» Prompt 1:
Using the CUT&RUN pipeline readme, explain why a common control might be duplicated in the samples_info.tab file.
» Prompt 2:
Decide whether each statement agrees with the CUT&RUN pipeline readme. Answer yes or no for each, and quote the deciding words.
(a) The pipeline performs alignment with bowtie2.
(b) The pipeline is intended for single-end CUT&RUN data.
(c) When cat_rename.py concatenates fastq files split over multiple lanes, it removes the lane number.

» Exercise passage:
== Segment start ==

This pipeline was written for execution on the NYU big purple server. This readme describes how to execute the snake make workflow for paired-end CUT&RUN data pre-processing (fastq -> peak calling), Utilizing bowtie2 for alignment and SEACR for peak calling. This pipeline assumes there is a control for each antibody sample (input or IgG). If there isn't, a common control can be duplicated in the samples_info.tab file for each antibody sample or some modification will have to made to this workflow to accomodate.
This file contains the work flow
This file contains a tab deliminated table with:
1. The names of R1 and R2 of each fastq file as received from the sequencing center. If sample was not split over multiple lanes, remove the lane number (L001) from the fastq file name. cat_rename.py removes this when it concatenates .fastq files split over multiple lanes.
2. Simple sample names
3. Condition (e.g. diabetic vs non_diabetic)

== Segment end ==

» Information shown:

== Segment start ==

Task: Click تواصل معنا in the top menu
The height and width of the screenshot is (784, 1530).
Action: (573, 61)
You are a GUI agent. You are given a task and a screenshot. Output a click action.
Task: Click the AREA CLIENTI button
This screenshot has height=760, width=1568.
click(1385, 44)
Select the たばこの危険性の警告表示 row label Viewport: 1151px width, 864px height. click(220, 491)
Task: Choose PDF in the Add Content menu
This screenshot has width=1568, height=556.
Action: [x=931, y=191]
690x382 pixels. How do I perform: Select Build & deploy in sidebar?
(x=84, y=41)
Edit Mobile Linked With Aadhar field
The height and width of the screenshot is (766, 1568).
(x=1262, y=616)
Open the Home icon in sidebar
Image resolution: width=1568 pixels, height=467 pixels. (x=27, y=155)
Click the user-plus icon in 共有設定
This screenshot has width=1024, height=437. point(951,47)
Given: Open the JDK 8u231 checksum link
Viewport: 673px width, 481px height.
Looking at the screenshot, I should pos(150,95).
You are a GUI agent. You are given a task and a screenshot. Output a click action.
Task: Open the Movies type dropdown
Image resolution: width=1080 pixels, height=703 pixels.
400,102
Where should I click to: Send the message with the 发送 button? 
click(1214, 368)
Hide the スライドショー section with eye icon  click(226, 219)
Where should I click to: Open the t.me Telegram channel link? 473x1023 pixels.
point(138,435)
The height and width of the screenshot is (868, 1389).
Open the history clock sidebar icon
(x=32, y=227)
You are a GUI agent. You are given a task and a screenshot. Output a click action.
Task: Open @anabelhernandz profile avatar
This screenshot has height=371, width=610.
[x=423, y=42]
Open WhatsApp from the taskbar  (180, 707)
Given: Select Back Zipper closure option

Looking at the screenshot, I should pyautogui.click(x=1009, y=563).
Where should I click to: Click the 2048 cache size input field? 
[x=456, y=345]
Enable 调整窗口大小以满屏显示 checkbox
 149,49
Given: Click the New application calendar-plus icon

== Segment end ==

» Solution 1:
The pipeline assumes that every antibody sample has its own control (input or IgG). If a sample lacks one, a common control can be duplicated in samples_info.tab for each antibody sample. The other option is to modify the workflow.

» Solution 2:
(a) Yes: "Utilizing bowtie2 for alignment and SEACR for peak calling"
(b) No: "paired-end CUT&RUN data pre-processing (fastq -> peak calling)"
(c) Yes: "cat_rename.py removes this when it concatenates .fastq files split over multiple lanes."